◆ **Text for analysis**
· · · ·
U.S. and Taiwan Finalize Trade Deal; FEWB Spot Rates Soften Amid Lunar New Year Lull

Updates from the global supply chain and logistics world | February 19, 2026

Global Logistics Update: February 19, 2026

Flexport Editorial Team
Flexport Editorial Team

February 19, 2026

Trends to Watch

Talking Tariffs

  • Supreme Court Tariff Ruling Looms Ahead: As the U.S. Supreme Court prepares to return from a four-week recess, the justices could rule on the Trump administration’s International Emergency Economic Powers Act (IEEPA) tariffs as soon as tomorrow (February 20). If the justices do not issue an opinion tomorrow, the next possible ruling dates are February 24 and February 25.
    • If the Supreme Court rules against the IEEPA tariffs, U.S. Customs and Border Protection (CBP) would likely stop collecting tariff revenue immediately while implementing a refund process. However, it is unclear how much discretion the Supreme Court order would give CBP in how it can issue refunds, or if the justices would first determine which importers are eligible for refunds. Meanwhile, the Trump administration could potentially leverage other statutes—including Sections 301, 232, and 338—to re-implement tariffs or introduce new ones.
· · · ·
◆ **Supplied material**
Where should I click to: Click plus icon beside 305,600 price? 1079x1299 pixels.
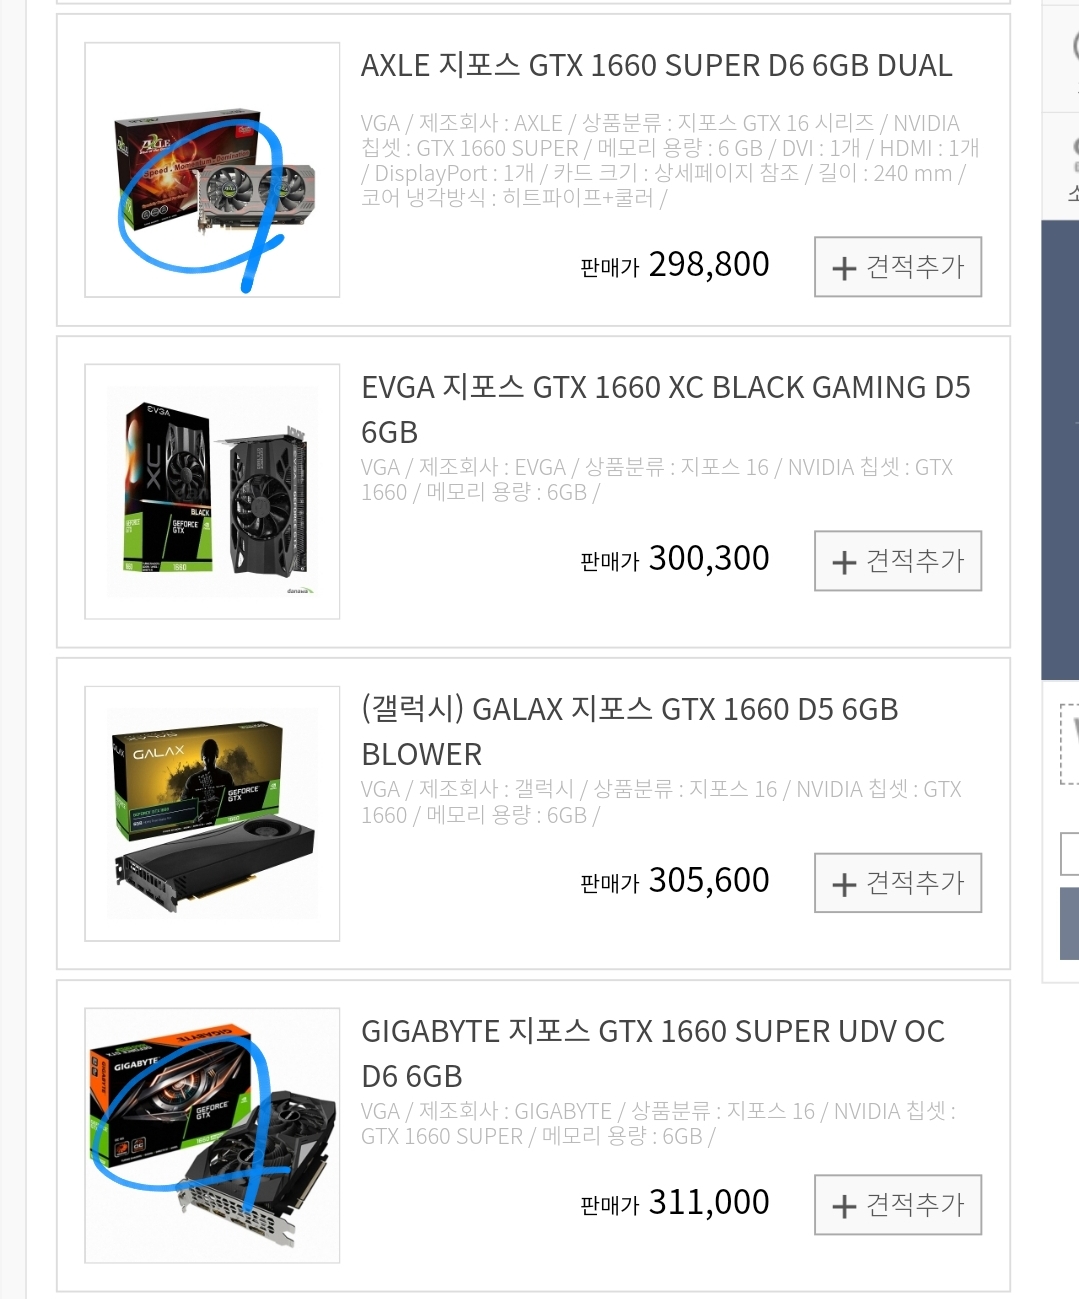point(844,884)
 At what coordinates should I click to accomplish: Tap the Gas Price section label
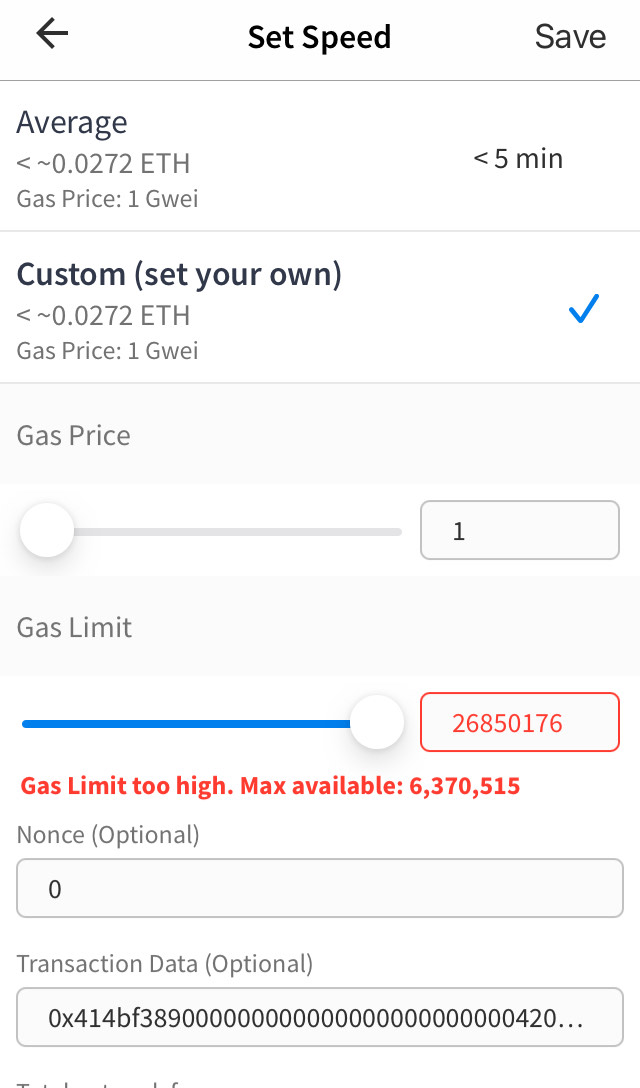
· · · ·
◆ **Tasks**
[a] Could you restate the Flexport logistics update, starting with "Global Logistics Update: February" and going on through "and February 25.", swapping "justices" for "judges"?
[b] Can you write the next part of the Flexport logistics update on tariffs and trade, picking up after its last sentence?
You can set the material aside; it isn't needed here.

◆ **Exercise answers**
[a]
Global Logistics Update: February 19, 2026

Flexport Editorial Team
Flexport Editorial Team

February 19, 2026

Trends to Watch

Talking Tariffs

  • Supreme Court Tariff Ruling Looms Ahead: As the U.S. Supreme Court prepares to return from a four-week recess, the judges could rule on the Trump administration’s International Emergency Economic Powers Act (IEEPA) tariffs as soon as tomorrow (February 20). If the judges do not issue an opinion tomorrow, the next possible ruling dates are February 24 and February 25.

[b]
    • If the Supreme Court upholds the tariffs, on the other hand, the case could return to the lower courts for another review. Another broad possibility is a ruling that provides partial relief: for example, the Court could uphold some IEEPA tariffs while striking down others.
    • While hearing oral arguments on the case last November, several justices challenged the Trump administration’s assertion that its tariffs aim to “regulate importation” in response to rising trade deficits and a fentanyl-related public health crisis. The Court also questioned whether the tariffs ultimately function as taxes that generate revenue from American citizens, while raising concerns over the complexity of potential refunds.
    • Last month, we launched the Flexport Tariff Refund Calculator to help businesses scenario-plan. Instantly calculate total duties that are potentially eligible for refunds, break them down by duty category, and quickly understand your potential return if the Supreme Court orders refunds.
  • CBP to Operate as Usual During Partial Government Shutdown: Operations at CBP remain unaffected by the partial U.S. government shutdown, which began on February 14 due to an impasse over funding for the Department of Homeland Security.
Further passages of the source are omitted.